Milling and turning

There are three main methods of shaping metal by a machine in a commercial setting:

A close-up image of a computer numerical controlled (CNC) lathe machine in a workshop.
CNC lathe

Metal can be turned in a lathe, which can be hand operated or controlled via a computer on a computer numerical controlled (CNC) lathe. A lathe spins the work at high speed as a cutting tool is introduced to the metal to produce round and cylindrical shapes. Round pieces of metal are held in a lathe using a three-jaw chuck, and metal that is not round is held by a four-jaw chuck.

A three-jaw chuck, used for holding cylindrical material, alongside a four-jaw chuck, used for cubes and cuboids.
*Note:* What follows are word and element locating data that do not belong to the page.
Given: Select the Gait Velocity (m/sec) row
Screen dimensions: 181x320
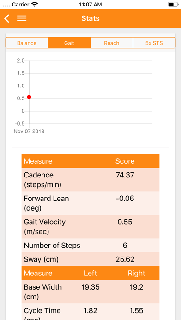Looking at the screenshot, I should [x=91, y=227].
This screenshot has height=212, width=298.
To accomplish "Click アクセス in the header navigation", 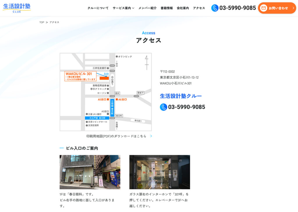I will point(199,8).
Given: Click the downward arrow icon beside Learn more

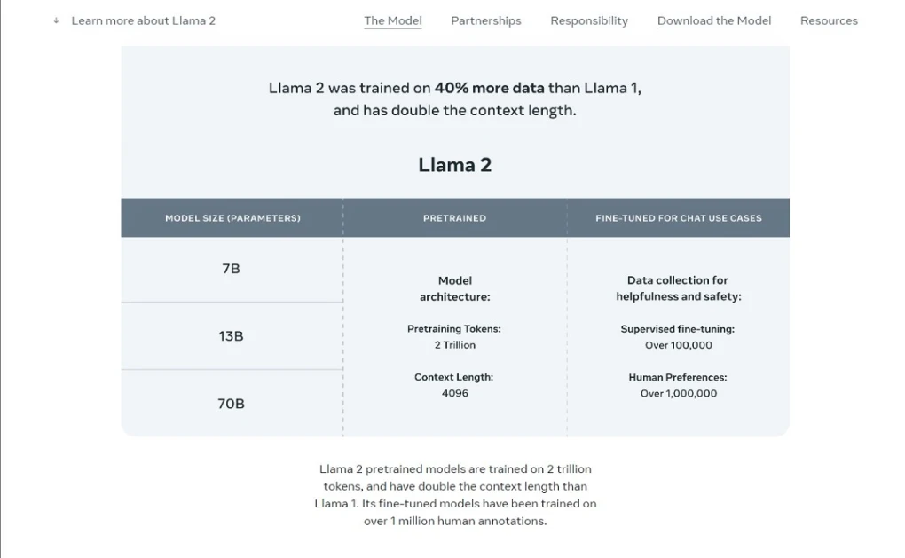Looking at the screenshot, I should point(55,20).
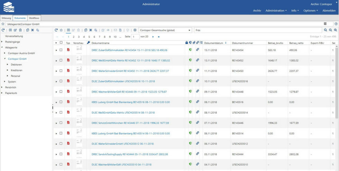The height and width of the screenshot is (171, 339).
Task: Click the link icon in the RE143452 row
Action: pos(198,60)
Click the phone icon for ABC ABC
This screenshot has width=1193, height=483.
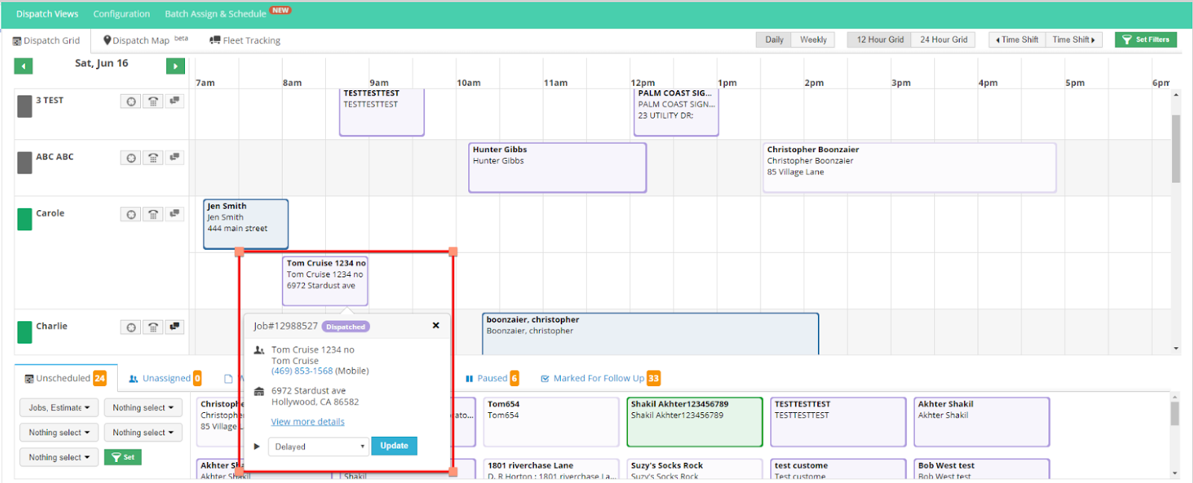(153, 158)
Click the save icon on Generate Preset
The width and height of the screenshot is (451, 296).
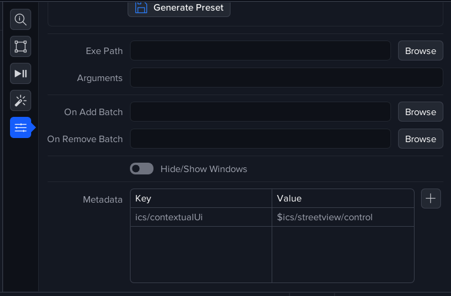pyautogui.click(x=141, y=8)
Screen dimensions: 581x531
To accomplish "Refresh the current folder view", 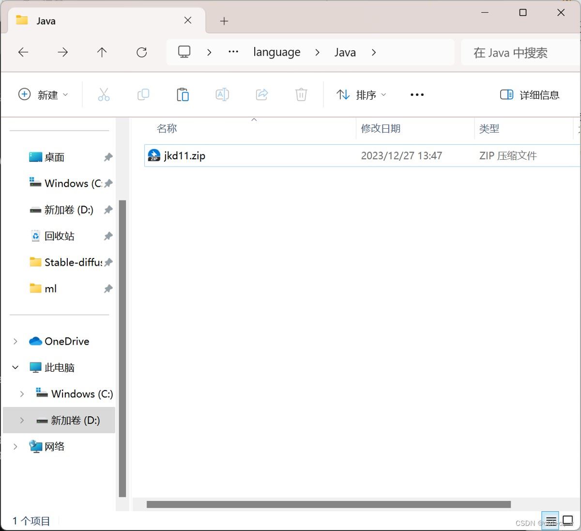I will point(141,52).
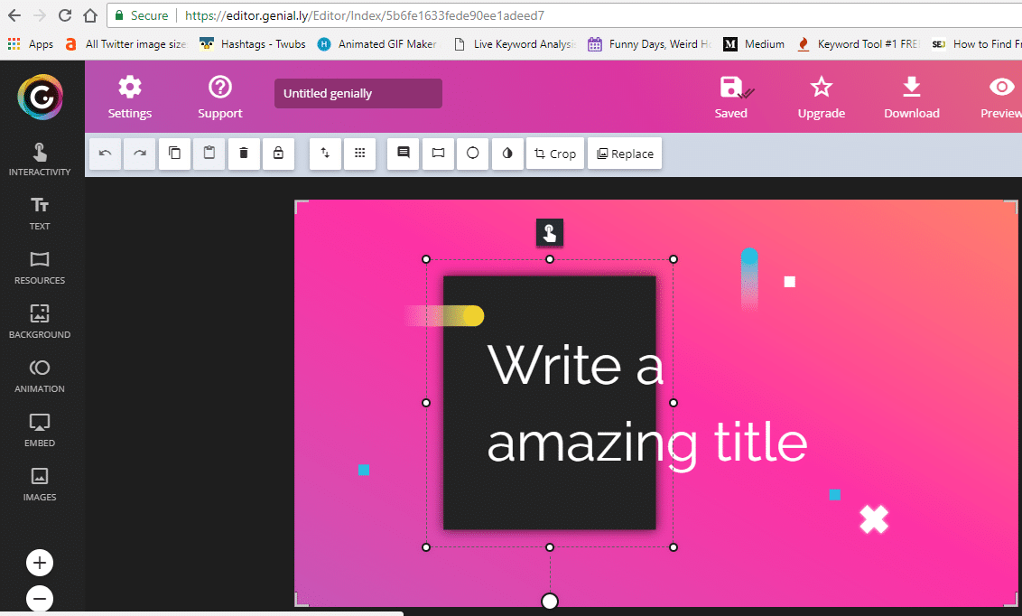Open the Interactivity panel in sidebar
The image size is (1022, 616).
click(x=40, y=159)
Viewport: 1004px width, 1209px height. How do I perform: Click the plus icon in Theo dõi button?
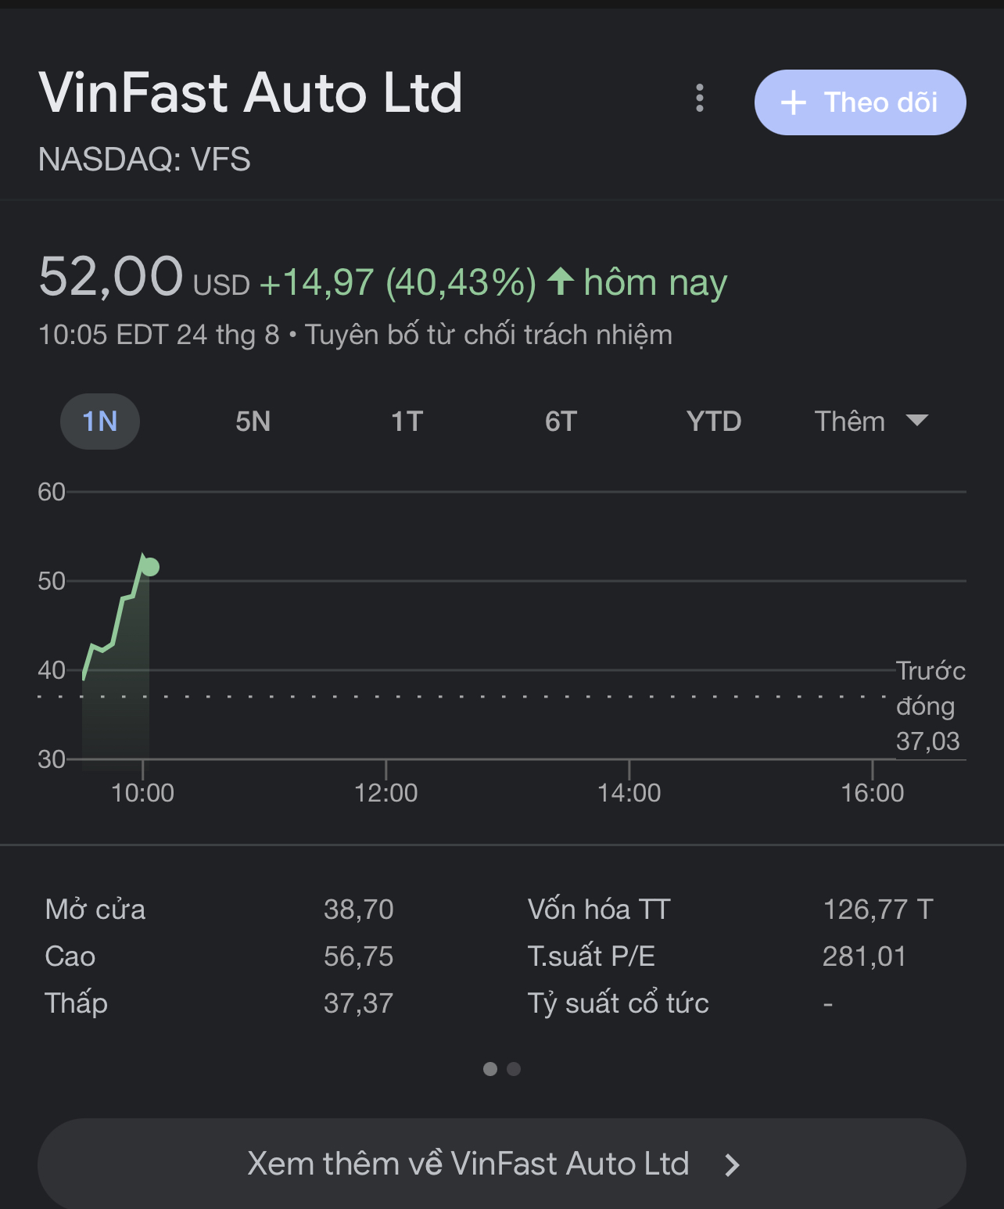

Metal can be shaped using a milling machine - a very versatile tool for smoothing a surface or edge and for cutting grooves and profiles. Milling machines can work either horizontally (horizontal milling machine) or vertically (vertical milling machine) - both machines perform the same tasks; the main difference is the direction the cutting tool is held.

A close-up blurred out image of a computer numerical controlled (CNC) milling machine cutting metal.

If a part is too complex to shape by hand or on a milling machine, it can be cast by melting metal and then pouring it into a mould. It is possible to cast pewter quite easily. The melting point is low, around 200°C, and moulds can be made from laser-cut or hand-shaped medium-density fibreboard (MDF).

Sandcasting can be used to cast larger and more complex shapes as it uses a two-part mould:

  1. a former is made, usually by hand, and is placed in the ‘green’ sand, which is packed tightly around the former before it is removed
  2. this is repeated on the other part of the mould
  3. two holes are made in the sand, one for the molten metal to be poured into (the runner) and one for the metal to come up and out the other side (the riser)
  4. once they are both ready, parting powder is applied to the sand and the two moulds are placed together, one on top of the other
  5. the molten metal, often aluminium in schools, is poured into the runner until it comes up to the riser when the cavity in the sand is full of metal
The sand casting process, showing sand compressed around a former to create one half of a mould and around a runner and riser for the other. These are joined and molten metal is added.